= DATA LISTING =
☆ ☆ ☆ ☆ ☆

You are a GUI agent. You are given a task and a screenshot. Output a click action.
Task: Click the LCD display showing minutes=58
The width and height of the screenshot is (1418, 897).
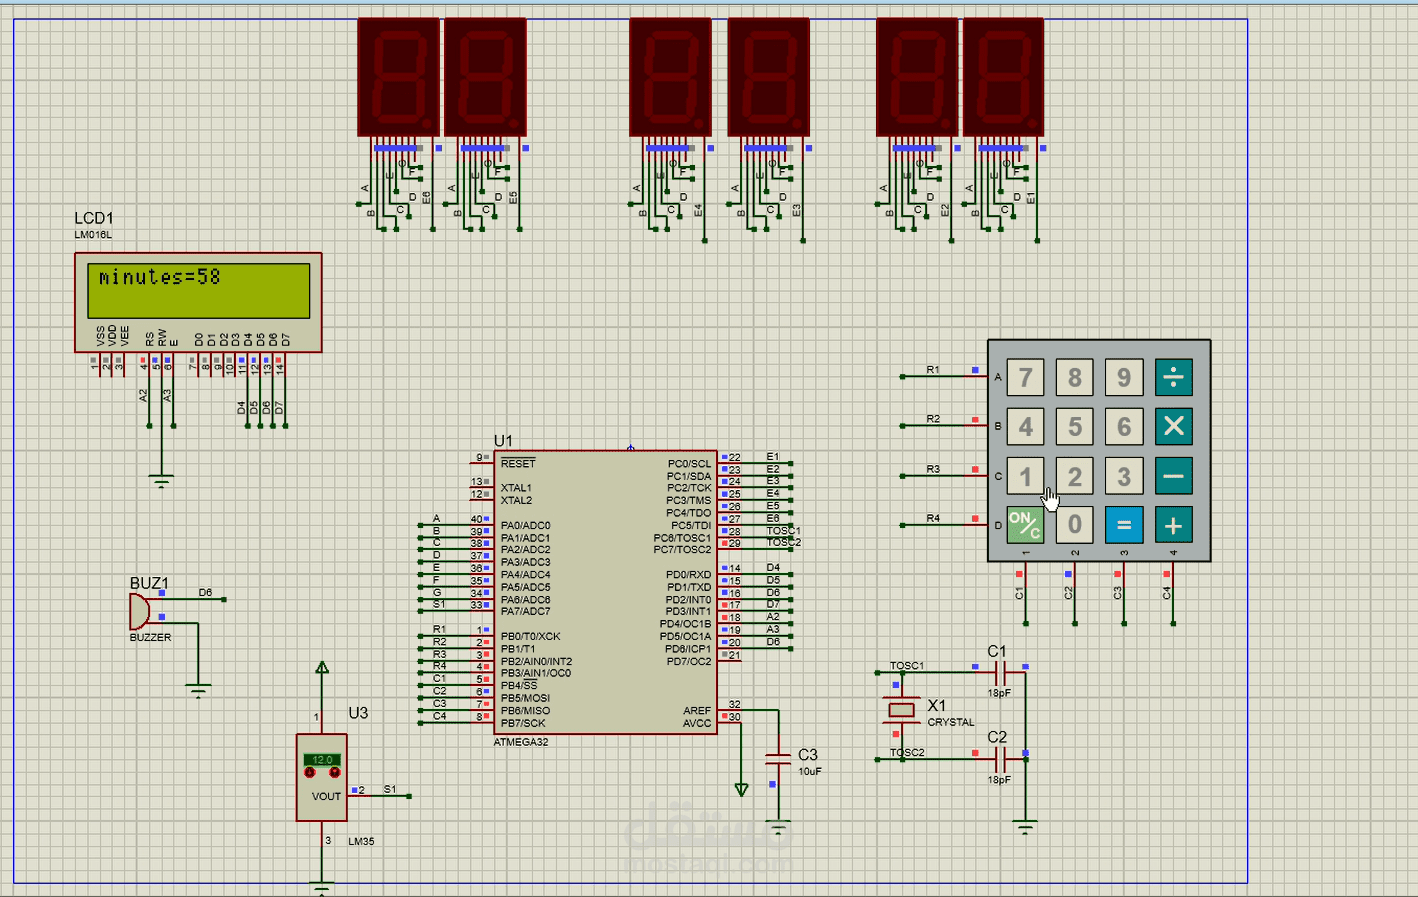tap(198, 302)
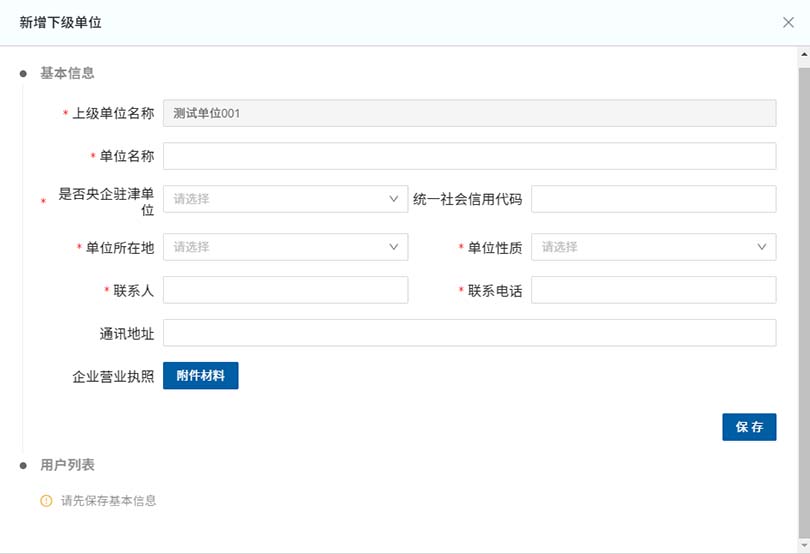The height and width of the screenshot is (554, 810).
Task: Click into the 统一社会信用代码 field
Action: pos(653,199)
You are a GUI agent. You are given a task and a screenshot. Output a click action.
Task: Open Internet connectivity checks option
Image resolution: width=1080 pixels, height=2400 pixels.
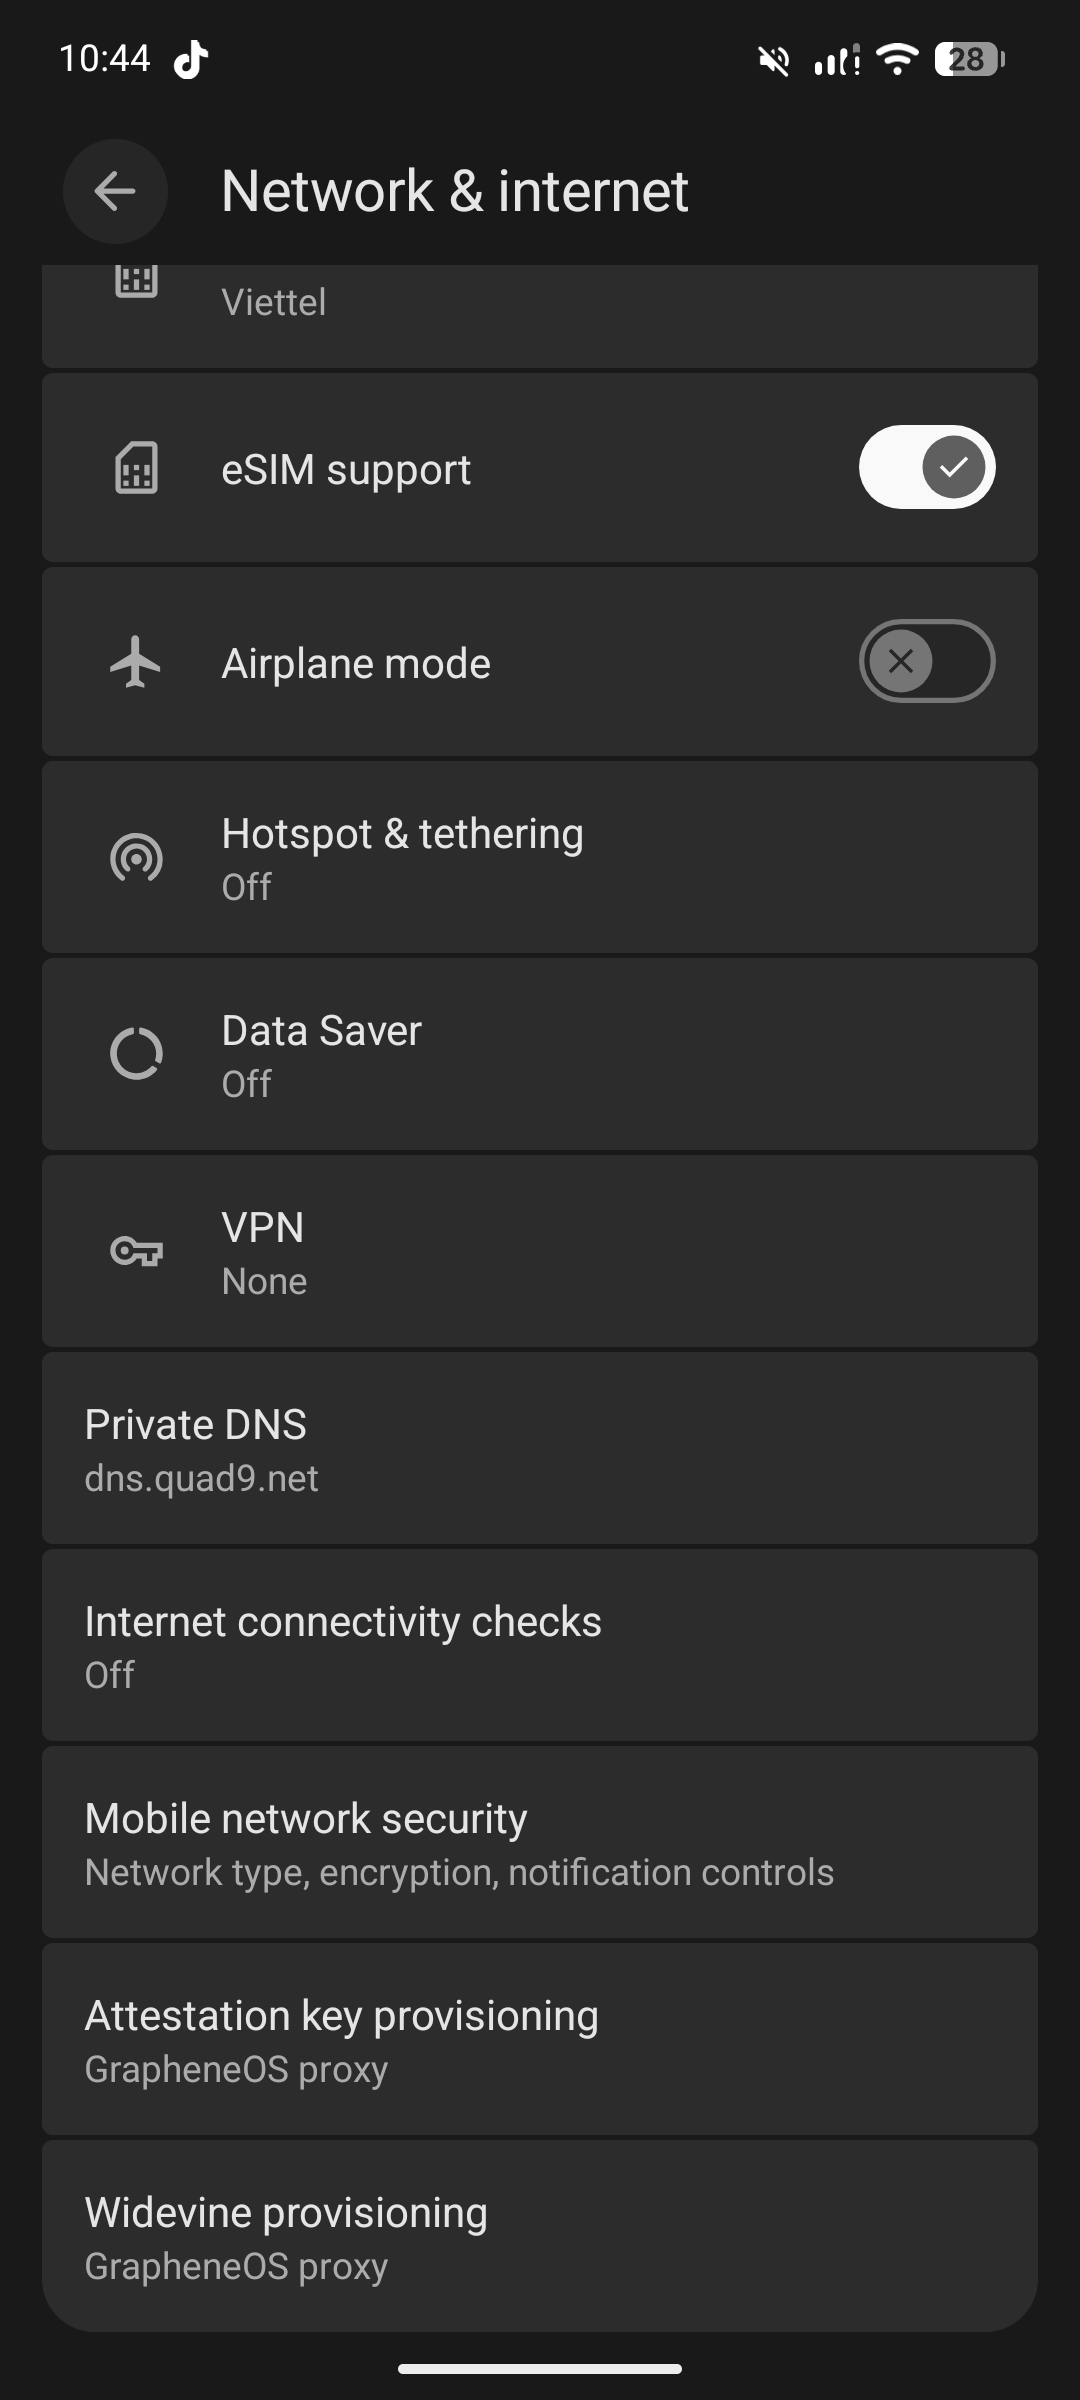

☆ ☆ ☆ ☆ ☆

= WHAT THIS TASK INVOLVES =
Although the records above contain pictures, only their text is to be repeated, exactly as given.

= WRITTEN SOLUTION =
You are a GUI agent. You are given a task and a screenshot. Output a click action.
Task: Click the LCD display showing minutes=58
The width and height of the screenshot is (1418, 897).
tap(198, 302)
The height and width of the screenshot is (554, 810).
Task: Click into the 统一社会信用代码 field
Action: pos(653,199)
You are a GUI agent. You are given a task and a screenshot. Output a click action.
Task: Open Internet connectivity checks option
Image resolution: width=1080 pixels, height=2400 pixels.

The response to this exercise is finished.